§ Exercise brief
Each entry in the material below should be copied without any alteration.

§ Records to process
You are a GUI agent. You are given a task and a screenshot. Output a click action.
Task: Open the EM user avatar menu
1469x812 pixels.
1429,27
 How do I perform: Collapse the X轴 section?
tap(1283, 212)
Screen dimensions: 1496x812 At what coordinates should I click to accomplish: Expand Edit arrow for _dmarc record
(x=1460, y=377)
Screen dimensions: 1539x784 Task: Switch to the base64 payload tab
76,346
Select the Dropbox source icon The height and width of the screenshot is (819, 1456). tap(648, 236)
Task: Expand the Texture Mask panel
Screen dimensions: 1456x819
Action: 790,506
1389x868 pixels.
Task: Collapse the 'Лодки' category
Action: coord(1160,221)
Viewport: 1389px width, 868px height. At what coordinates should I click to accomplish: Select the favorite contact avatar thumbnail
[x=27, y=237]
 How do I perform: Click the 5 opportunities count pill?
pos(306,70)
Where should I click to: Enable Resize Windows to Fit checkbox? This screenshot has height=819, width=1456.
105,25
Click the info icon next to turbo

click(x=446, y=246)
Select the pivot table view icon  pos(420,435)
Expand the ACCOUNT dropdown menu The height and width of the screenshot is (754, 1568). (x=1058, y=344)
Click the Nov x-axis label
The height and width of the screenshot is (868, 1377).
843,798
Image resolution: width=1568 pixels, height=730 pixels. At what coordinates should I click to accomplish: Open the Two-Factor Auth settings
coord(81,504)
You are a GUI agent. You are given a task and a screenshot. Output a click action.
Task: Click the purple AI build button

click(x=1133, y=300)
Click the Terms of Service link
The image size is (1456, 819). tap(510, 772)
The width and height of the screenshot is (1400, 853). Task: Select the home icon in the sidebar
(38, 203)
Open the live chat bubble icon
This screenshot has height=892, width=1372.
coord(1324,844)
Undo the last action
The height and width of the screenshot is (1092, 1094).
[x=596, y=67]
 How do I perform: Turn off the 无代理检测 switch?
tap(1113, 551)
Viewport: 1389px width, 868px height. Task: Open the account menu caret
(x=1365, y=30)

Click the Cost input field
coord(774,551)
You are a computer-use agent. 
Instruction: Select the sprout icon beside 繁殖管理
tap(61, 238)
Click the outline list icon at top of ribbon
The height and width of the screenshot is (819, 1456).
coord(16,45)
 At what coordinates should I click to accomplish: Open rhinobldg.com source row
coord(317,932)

§ Answer to this problem
You are a GUI agent. You are given a task and a screenshot. Output a click action.
Task: Open the EM user avatar menu
1469x812 pixels.
1429,27
 How do I perform: Collapse the X轴 section?
tap(1283, 212)
Screen dimensions: 1496x812 At what coordinates should I click to accomplish: Expand Edit arrow for _dmarc record
(x=1460, y=377)
Screen dimensions: 1539x784 Task: Switch to the base64 payload tab
76,346
Select the Dropbox source icon The height and width of the screenshot is (819, 1456). tap(648, 236)
Task: Expand the Texture Mask panel
Screen dimensions: 1456x819
Action: 790,506
1389x868 pixels.
Task: Collapse the 'Лодки' category
Action: coord(1160,221)
Viewport: 1389px width, 868px height. At what coordinates should I click to accomplish: Select the favorite contact avatar thumbnail
[x=27, y=237]
 How do I perform: Click the 5 opportunities count pill?
pos(306,70)
Where should I click to: Enable Resize Windows to Fit checkbox? This screenshot has height=819, width=1456.
105,25
Click the info icon next to turbo

click(x=446, y=246)
Select the pivot table view icon  pos(420,435)
Expand the ACCOUNT dropdown menu The height and width of the screenshot is (754, 1568). (x=1058, y=344)
Click the Nov x-axis label
The height and width of the screenshot is (868, 1377).
843,798
Image resolution: width=1568 pixels, height=730 pixels. At what coordinates should I click to accomplish: Open the Two-Factor Auth settings
coord(81,504)
You are a GUI agent. You are given a task and a screenshot. Output a click action.
Task: Click the purple AI build button

click(x=1133, y=300)
Click the Terms of Service link
The image size is (1456, 819). tap(510, 772)
The width and height of the screenshot is (1400, 853). Task: Select the home icon in the sidebar
(38, 203)
Open the live chat bubble icon
This screenshot has height=892, width=1372.
coord(1324,844)
Undo the last action
The height and width of the screenshot is (1092, 1094).
[x=596, y=67]
 How do I perform: Turn off the 无代理检测 switch?
tap(1113, 551)
Viewport: 1389px width, 868px height. Task: Open the account menu caret
(x=1365, y=30)

Click the Cost input field
coord(774,551)
You are a computer-use agent. 
Instruction: Select the sprout icon beside 繁殖管理
tap(61, 238)
Click the outline list icon at top of ribbon
The height and width of the screenshot is (819, 1456).
coord(16,45)
 At what coordinates should I click to accomplish: Open rhinobldg.com source row
coord(317,932)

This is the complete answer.